-- START OF Text passage --

Reputation: 2653
I am trying to use various prediction algorithms from the Caret package in R for regression problem that is my target variable is continuous. Caret thinks classification is the appropriate class of the problem and when I pass any of the regression models, I get an error message that says "wrong model type for classification". For reproducibility, let's see with the Combined Cycle Power Plant Data Set. The data is in CCPP.zip. Let's predict power as a function of the other variables. Power is a continuous variable.
library(readxl)
library(caret)
power_plant = read_excel("Folds5x2_pp.xlsx")
apply(power_plant,2, class) # shows all columns are numeric
control <- trainControl(method="repeatedcv", number=10, repeats=5)
my_glm <- train(power_plant[,1:4], power_plant[,5],
method = "lm",
preProc = c("center", "scale"),
trControl = control)
The image below is my screenshot:
Upvotes: 4
Views: 11853
Reputation: 51
I get a similar error when I try to use formula = y ~ x, works great just omitting the named variable and using y ~ x.
Upvotes: 0
Reputation: 22847
For some reason caret
gets confused by tibbles, which is the tidyverse variant of a data frame that read_excel
returns. By converting it to a simple data frame before giving it to caret, everything works:
library(readxl)
library(caret)
power_plant = read_excel("Folds5x2_pp.xlsx")
apply(power_plant,2, class) # shows all columns are numeric
power_plant <- data.frame(power_plant)
control <- trainControl(method="repeatedcv", number=10, repeats=5)
my_glm <- train(power_plant[,1:4], power_plant[,5],
method = "lm",
preProc = c("center", "scale"),
trControl = control)
my_glm
yielding:
Linear Regression
9568 samples
4 predictor
Pre-processing: centered (4), scaled (4)
Resampling: Cross-Validated (10 fold, repeated 5 times)
Summary of sample sizes: 8612, 8612, 8611, 8612, 8612, 8610, ...
Resampling results:
RMSE Rsquared
4.556703 0.9287933
Tuning parameter 'intercept' was held constant at a value of TRUE
Upvotes: 2

-- END OF Text passage --
-- START OF Source material --

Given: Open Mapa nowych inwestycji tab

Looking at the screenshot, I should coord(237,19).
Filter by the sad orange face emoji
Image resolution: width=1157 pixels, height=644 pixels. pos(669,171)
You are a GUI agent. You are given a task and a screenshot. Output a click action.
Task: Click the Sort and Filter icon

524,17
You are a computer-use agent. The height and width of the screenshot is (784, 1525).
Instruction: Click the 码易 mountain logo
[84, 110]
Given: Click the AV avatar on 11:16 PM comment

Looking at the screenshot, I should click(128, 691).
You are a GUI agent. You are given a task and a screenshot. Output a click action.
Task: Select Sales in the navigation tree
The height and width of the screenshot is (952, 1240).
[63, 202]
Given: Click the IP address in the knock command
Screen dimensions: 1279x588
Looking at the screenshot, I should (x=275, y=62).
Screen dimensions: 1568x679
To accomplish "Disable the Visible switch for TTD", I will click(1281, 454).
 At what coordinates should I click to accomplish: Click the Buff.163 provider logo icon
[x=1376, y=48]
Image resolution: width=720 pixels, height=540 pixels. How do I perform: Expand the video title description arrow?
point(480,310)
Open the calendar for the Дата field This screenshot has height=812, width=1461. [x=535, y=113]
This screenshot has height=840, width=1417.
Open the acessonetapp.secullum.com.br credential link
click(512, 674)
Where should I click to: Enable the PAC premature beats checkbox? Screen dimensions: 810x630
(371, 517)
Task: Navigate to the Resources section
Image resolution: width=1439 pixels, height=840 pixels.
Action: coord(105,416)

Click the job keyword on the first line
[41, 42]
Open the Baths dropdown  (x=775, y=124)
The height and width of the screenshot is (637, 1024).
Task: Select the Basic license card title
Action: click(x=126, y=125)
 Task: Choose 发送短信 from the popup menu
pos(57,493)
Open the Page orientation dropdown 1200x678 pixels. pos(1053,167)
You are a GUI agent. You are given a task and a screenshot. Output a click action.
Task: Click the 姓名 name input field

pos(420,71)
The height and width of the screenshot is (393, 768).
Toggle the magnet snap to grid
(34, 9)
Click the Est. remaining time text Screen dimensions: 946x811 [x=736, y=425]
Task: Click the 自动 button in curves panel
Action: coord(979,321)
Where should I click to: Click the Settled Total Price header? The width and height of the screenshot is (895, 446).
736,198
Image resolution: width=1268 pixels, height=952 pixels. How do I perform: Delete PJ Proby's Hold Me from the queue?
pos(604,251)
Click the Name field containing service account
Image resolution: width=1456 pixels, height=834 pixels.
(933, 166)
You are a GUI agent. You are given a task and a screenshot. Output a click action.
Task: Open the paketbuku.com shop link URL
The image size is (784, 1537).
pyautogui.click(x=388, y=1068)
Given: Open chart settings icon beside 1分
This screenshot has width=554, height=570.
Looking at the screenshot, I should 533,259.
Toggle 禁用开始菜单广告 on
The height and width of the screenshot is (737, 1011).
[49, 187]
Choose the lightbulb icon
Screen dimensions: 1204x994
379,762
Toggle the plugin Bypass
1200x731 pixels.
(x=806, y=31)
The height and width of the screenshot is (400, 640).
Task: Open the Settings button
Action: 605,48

-- END OF Source material --

Problems:
- 1) From the forum thread about caret, give again the passage starting at "The image below" and ending at "using y ~ x.".
- 2) In the rows, edit the lines starting at the one that contains "Click the Est." and ending at the one that contains "Action: coord(979,321)" by replacing "remaining" with "elapsed" and leaving everything else as it is. Return only those lines.

The solutions:
- 1)
The image below is my screenshot:
Upvotes: 4
Views: 11853
Reputation: 51
I get a similar error when I try to use formula = y ~ x, works great just omitting the named variable and using y ~ x.

- 2)
Click the Est. elapsed time text Screen dimensions: 946x811 [x=736, y=425]
Task: Click the 自动 button in curves panel
Action: coord(979,321)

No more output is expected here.